The problem: Output all of the material beneath this line exactly as it is.

Data for review:
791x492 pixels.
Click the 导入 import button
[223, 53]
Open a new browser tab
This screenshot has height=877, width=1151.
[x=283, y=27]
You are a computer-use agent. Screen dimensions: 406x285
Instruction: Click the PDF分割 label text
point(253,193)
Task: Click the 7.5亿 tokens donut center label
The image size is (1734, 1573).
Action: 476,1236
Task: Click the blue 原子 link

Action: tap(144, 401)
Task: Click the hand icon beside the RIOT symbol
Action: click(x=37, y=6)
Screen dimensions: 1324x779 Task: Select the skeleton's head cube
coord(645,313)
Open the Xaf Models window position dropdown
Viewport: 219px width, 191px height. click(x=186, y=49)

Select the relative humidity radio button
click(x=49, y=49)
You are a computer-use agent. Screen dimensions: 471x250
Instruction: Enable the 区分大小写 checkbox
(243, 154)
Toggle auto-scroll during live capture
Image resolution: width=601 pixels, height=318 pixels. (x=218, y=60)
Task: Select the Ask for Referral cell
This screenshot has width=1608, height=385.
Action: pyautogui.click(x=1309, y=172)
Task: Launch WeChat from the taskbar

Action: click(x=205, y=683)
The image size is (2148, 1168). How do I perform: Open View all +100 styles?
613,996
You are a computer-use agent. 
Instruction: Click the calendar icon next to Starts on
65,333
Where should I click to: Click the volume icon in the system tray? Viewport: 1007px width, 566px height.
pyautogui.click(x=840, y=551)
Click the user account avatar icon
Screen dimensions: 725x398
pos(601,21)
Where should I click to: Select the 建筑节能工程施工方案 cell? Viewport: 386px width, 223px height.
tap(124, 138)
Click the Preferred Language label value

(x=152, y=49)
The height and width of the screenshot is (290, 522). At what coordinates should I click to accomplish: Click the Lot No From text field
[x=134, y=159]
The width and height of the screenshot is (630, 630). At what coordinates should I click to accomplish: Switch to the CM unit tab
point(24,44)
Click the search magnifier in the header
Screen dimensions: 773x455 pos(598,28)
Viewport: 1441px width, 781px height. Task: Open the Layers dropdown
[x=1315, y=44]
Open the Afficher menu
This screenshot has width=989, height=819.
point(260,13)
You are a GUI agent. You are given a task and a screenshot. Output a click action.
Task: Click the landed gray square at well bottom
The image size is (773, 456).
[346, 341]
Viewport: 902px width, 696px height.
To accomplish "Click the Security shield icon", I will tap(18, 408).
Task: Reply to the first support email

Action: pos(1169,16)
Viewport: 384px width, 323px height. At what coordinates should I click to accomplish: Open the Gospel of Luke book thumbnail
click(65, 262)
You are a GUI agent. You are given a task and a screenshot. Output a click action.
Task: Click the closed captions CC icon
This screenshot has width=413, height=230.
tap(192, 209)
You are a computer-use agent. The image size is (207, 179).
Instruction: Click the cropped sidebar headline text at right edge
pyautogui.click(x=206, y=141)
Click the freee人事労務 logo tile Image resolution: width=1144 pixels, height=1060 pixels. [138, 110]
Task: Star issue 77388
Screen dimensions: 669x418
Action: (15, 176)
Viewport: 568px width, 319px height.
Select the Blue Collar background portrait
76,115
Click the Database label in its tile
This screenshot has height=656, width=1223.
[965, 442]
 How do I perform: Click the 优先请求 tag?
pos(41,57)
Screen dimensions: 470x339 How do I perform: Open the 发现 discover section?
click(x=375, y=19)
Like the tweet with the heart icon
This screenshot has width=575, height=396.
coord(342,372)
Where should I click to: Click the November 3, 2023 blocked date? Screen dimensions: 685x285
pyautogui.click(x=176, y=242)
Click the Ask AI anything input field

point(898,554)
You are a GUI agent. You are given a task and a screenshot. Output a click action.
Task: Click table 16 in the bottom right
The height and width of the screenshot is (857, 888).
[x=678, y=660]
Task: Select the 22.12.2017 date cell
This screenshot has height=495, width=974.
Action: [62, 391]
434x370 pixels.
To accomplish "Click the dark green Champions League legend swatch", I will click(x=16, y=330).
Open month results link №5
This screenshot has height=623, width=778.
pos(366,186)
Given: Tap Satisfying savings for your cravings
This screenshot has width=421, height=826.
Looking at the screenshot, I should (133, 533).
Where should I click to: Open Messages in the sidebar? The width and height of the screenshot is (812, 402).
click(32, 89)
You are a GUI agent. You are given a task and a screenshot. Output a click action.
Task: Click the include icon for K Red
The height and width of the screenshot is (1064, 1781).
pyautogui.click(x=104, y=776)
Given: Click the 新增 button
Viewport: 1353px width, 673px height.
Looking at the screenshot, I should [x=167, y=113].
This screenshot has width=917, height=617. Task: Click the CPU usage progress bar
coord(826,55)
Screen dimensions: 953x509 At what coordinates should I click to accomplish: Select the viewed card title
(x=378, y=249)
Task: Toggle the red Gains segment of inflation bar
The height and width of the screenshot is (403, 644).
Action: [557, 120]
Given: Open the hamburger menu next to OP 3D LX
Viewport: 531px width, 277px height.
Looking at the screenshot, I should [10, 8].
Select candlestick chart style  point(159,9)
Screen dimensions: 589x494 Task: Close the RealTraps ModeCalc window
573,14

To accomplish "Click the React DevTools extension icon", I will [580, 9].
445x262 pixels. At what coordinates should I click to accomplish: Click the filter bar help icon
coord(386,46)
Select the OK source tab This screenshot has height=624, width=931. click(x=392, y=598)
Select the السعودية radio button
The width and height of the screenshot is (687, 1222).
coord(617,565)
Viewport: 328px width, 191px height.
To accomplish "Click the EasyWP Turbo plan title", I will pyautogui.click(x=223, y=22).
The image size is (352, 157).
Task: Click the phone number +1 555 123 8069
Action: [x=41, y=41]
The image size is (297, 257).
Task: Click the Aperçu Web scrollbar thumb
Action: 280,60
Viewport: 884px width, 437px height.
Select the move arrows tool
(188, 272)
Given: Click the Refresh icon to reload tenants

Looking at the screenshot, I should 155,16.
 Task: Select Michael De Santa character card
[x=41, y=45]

Expected answer:
791x492 pixels.
Click the 导入 import button
[223, 53]
Open a new browser tab
This screenshot has height=877, width=1151.
[x=283, y=27]
You are a computer-use agent. Screen dimensions: 406x285
Instruction: Click the PDF分割 label text
point(253,193)
Task: Click the 7.5亿 tokens donut center label
The image size is (1734, 1573).
Action: 476,1236
Task: Click the blue 原子 link

Action: tap(144, 401)
Task: Click the hand icon beside the RIOT symbol
Action: click(x=37, y=6)
Screen dimensions: 1324x779 Task: Select the skeleton's head cube
coord(645,313)
Open the Xaf Models window position dropdown
Viewport: 219px width, 191px height. click(x=186, y=49)

Select the relative humidity radio button
click(x=49, y=49)
You are a computer-use agent. Screen dimensions: 471x250
Instruction: Enable the 区分大小写 checkbox
(243, 154)
Toggle auto-scroll during live capture
Image resolution: width=601 pixels, height=318 pixels. (x=218, y=60)
Task: Select the Ask for Referral cell
This screenshot has width=1608, height=385.
Action: pyautogui.click(x=1309, y=172)
Task: Launch WeChat from the taskbar

Action: click(x=205, y=683)
The image size is (2148, 1168). How do I perform: Open View all +100 styles?
613,996
You are a computer-use agent. 
Instruction: Click the calendar icon next to Starts on
65,333
Where should I click to: Click the volume icon in the system tray? Viewport: 1007px width, 566px height.
pyautogui.click(x=840, y=551)
Click the user account avatar icon
Screen dimensions: 725x398
pos(601,21)
Where should I click to: Select the 建筑节能工程施工方案 cell? Viewport: 386px width, 223px height.
tap(124, 138)
Click the Preferred Language label value

(x=152, y=49)
The height and width of the screenshot is (290, 522). At what coordinates should I click to accomplish: Click the Lot No From text field
[x=134, y=159]
The width and height of the screenshot is (630, 630). At what coordinates should I click to accomplish: Switch to the CM unit tab
point(24,44)
Click the search magnifier in the header
Screen dimensions: 773x455 pos(598,28)
Viewport: 1441px width, 781px height. Task: Open the Layers dropdown
[x=1315, y=44]
Open the Afficher menu
This screenshot has width=989, height=819.
point(260,13)
You are a GUI agent. You are given a task and a screenshot. Output a click action.
Task: Click the landed gray square at well bottom
The image size is (773, 456).
[346, 341]
Viewport: 902px width, 696px height.
To accomplish "Click the Security shield icon", I will tap(18, 408).
Task: Reply to the first support email

Action: pos(1169,16)
Viewport: 384px width, 323px height. At what coordinates should I click to accomplish: Open the Gospel of Luke book thumbnail
click(65, 262)
You are a GUI agent. You are given a task and a screenshot. Output a click action.
Task: Click the closed captions CC icon
This screenshot has width=413, height=230.
tap(192, 209)
You are a computer-use agent. The image size is (207, 179).
Instruction: Click the cropped sidebar headline text at right edge
pyautogui.click(x=206, y=141)
Click the freee人事労務 logo tile Image resolution: width=1144 pixels, height=1060 pixels. [138, 110]
Task: Star issue 77388
Screen dimensions: 669x418
Action: (15, 176)
Viewport: 568px width, 319px height.
Select the Blue Collar background portrait
76,115
Click the Database label in its tile
This screenshot has height=656, width=1223.
[965, 442]
 How do I perform: Click the 优先请求 tag?
pos(41,57)
Screen dimensions: 470x339 How do I perform: Open the 发现 discover section?
click(x=375, y=19)
Like the tweet with the heart icon
This screenshot has width=575, height=396.
coord(342,372)
Where should I click to: Click the November 3, 2023 blocked date? Screen dimensions: 685x285
pyautogui.click(x=176, y=242)
Click the Ask AI anything input field

point(898,554)
You are a GUI agent. You are given a task and a screenshot. Output a click action.
Task: Click table 16 in the bottom right
The height and width of the screenshot is (857, 888).
[x=678, y=660]
Task: Select the 22.12.2017 date cell
This screenshot has height=495, width=974.
Action: [62, 391]
434x370 pixels.
To accomplish "Click the dark green Champions League legend swatch", I will click(x=16, y=330).
Open month results link №5
This screenshot has height=623, width=778.
pos(366,186)
Given: Tap Satisfying savings for your cravings
This screenshot has width=421, height=826.
Looking at the screenshot, I should (133, 533).
Where should I click to: Open Messages in the sidebar? The width and height of the screenshot is (812, 402).
click(32, 89)
You are a GUI agent. You are given a task and a screenshot. Output a click action.
Task: Click the include icon for K Red
The height and width of the screenshot is (1064, 1781).
pyautogui.click(x=104, y=776)
Given: Click the 新增 button
Viewport: 1353px width, 673px height.
Looking at the screenshot, I should [x=167, y=113].
This screenshot has width=917, height=617. Task: Click the CPU usage progress bar
coord(826,55)
Screen dimensions: 953x509 At what coordinates should I click to accomplish: Select the viewed card title
(x=378, y=249)
Task: Toggle the red Gains segment of inflation bar
The height and width of the screenshot is (403, 644).
Action: [557, 120]
Given: Open the hamburger menu next to OP 3D LX
Viewport: 531px width, 277px height.
Looking at the screenshot, I should [10, 8].
Select candlestick chart style  point(159,9)
Screen dimensions: 589x494 Task: Close the RealTraps ModeCalc window
573,14

To accomplish "Click the React DevTools extension icon", I will [580, 9].
445x262 pixels. At what coordinates should I click to accomplish: Click the filter bar help icon
coord(386,46)
Select the OK source tab This screenshot has height=624, width=931. click(x=392, y=598)
Select the السعودية radio button
The width and height of the screenshot is (687, 1222).
coord(617,565)
Viewport: 328px width, 191px height.
To accomplish "Click the EasyWP Turbo plan title", I will pyautogui.click(x=223, y=22).
The image size is (352, 157).
Task: Click the phone number +1 555 123 8069
Action: [x=41, y=41]
The image size is (297, 257).
Task: Click the Aperçu Web scrollbar thumb
Action: 280,60
Viewport: 884px width, 437px height.
Select the move arrows tool
(188, 272)
Given: Click the Refresh icon to reload tenants

Looking at the screenshot, I should 155,16.
 Task: Select Michael De Santa character card
[x=41, y=45]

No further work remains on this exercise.